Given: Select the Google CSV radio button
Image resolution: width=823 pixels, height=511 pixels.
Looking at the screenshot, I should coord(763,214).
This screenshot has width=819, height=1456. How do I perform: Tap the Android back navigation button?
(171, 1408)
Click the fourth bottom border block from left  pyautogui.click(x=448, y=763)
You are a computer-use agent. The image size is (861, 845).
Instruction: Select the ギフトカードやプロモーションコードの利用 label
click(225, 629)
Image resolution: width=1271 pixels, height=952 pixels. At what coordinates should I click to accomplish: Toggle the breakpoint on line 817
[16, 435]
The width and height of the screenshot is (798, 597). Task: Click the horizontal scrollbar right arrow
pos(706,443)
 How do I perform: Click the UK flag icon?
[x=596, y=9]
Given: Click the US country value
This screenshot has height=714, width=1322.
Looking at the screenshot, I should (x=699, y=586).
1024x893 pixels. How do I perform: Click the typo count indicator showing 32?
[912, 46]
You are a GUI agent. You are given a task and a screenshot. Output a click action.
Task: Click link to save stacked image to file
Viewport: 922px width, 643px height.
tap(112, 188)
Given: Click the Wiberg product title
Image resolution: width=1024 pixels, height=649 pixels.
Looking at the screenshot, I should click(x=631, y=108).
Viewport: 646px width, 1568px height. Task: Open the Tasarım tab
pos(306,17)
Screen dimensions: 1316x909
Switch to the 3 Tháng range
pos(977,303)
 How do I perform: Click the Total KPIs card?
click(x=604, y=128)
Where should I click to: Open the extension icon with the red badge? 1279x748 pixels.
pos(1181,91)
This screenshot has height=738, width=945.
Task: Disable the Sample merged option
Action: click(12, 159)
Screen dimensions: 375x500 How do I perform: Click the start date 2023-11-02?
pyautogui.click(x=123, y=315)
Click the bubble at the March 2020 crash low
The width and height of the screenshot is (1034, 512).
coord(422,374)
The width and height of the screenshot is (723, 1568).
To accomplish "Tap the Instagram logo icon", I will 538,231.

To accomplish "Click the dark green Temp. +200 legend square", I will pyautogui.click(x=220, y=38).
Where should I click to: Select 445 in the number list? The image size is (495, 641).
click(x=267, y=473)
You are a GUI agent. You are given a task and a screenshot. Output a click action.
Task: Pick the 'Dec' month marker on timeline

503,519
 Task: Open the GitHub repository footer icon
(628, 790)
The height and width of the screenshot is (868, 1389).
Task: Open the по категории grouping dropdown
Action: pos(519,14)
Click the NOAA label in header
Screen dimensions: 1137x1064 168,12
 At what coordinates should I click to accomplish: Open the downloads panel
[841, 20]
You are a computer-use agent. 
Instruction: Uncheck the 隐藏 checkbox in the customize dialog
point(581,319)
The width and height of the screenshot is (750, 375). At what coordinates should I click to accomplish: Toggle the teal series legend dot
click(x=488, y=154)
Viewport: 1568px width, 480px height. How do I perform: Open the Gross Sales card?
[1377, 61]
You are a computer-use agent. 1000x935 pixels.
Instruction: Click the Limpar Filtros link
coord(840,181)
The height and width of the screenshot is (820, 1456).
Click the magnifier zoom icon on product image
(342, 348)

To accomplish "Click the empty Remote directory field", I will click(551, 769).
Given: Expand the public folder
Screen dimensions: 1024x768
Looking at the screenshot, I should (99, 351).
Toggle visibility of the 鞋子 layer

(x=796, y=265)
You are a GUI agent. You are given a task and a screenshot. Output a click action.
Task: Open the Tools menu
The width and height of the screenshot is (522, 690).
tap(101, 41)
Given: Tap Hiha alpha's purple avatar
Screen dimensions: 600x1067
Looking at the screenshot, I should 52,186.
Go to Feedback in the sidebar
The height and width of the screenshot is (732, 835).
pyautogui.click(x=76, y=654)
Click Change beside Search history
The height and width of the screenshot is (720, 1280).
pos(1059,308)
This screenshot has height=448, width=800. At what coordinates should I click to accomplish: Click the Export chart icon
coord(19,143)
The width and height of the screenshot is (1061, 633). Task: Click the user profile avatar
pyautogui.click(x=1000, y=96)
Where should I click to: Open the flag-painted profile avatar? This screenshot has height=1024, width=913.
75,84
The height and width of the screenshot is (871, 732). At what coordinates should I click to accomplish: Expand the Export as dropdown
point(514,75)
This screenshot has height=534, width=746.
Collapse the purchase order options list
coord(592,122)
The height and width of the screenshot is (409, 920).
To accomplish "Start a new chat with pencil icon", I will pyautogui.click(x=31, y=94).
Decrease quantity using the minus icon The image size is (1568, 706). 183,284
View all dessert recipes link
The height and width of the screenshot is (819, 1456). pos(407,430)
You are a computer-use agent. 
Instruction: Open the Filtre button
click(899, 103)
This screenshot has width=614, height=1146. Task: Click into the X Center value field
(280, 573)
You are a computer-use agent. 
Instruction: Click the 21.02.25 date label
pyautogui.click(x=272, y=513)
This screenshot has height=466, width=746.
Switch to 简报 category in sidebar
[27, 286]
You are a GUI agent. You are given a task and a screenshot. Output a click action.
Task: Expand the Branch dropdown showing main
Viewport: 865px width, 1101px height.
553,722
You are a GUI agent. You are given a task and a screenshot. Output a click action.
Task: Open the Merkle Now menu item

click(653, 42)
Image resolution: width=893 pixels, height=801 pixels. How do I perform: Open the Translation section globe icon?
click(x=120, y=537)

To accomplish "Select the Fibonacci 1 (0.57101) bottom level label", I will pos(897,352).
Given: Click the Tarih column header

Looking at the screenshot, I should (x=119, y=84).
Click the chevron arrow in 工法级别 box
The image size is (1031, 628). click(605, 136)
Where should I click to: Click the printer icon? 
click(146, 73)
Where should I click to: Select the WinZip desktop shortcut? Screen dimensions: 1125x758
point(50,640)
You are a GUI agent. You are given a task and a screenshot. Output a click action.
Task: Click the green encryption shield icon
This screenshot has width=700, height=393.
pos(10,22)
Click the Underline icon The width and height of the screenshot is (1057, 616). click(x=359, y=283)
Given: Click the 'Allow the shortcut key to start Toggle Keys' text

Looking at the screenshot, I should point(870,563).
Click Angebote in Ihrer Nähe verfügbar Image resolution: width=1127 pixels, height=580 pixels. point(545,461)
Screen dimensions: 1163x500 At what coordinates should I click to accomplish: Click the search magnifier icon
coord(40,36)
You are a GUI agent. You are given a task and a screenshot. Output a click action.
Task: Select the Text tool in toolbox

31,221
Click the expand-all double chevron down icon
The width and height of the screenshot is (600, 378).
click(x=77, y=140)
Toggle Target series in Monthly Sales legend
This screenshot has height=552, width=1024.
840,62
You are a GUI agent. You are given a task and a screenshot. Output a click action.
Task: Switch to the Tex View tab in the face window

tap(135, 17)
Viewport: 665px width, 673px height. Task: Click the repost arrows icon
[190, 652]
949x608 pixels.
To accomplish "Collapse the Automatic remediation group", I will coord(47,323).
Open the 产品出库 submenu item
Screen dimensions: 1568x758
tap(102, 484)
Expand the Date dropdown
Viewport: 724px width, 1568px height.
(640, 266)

——————————

Brief: The task calls for all lines in the entries that hold "green".

Written answer:
To accomplish "Click the dark green Temp. +200 legend square", I will pyautogui.click(x=220, y=38).
Task: Click the green encryption shield icon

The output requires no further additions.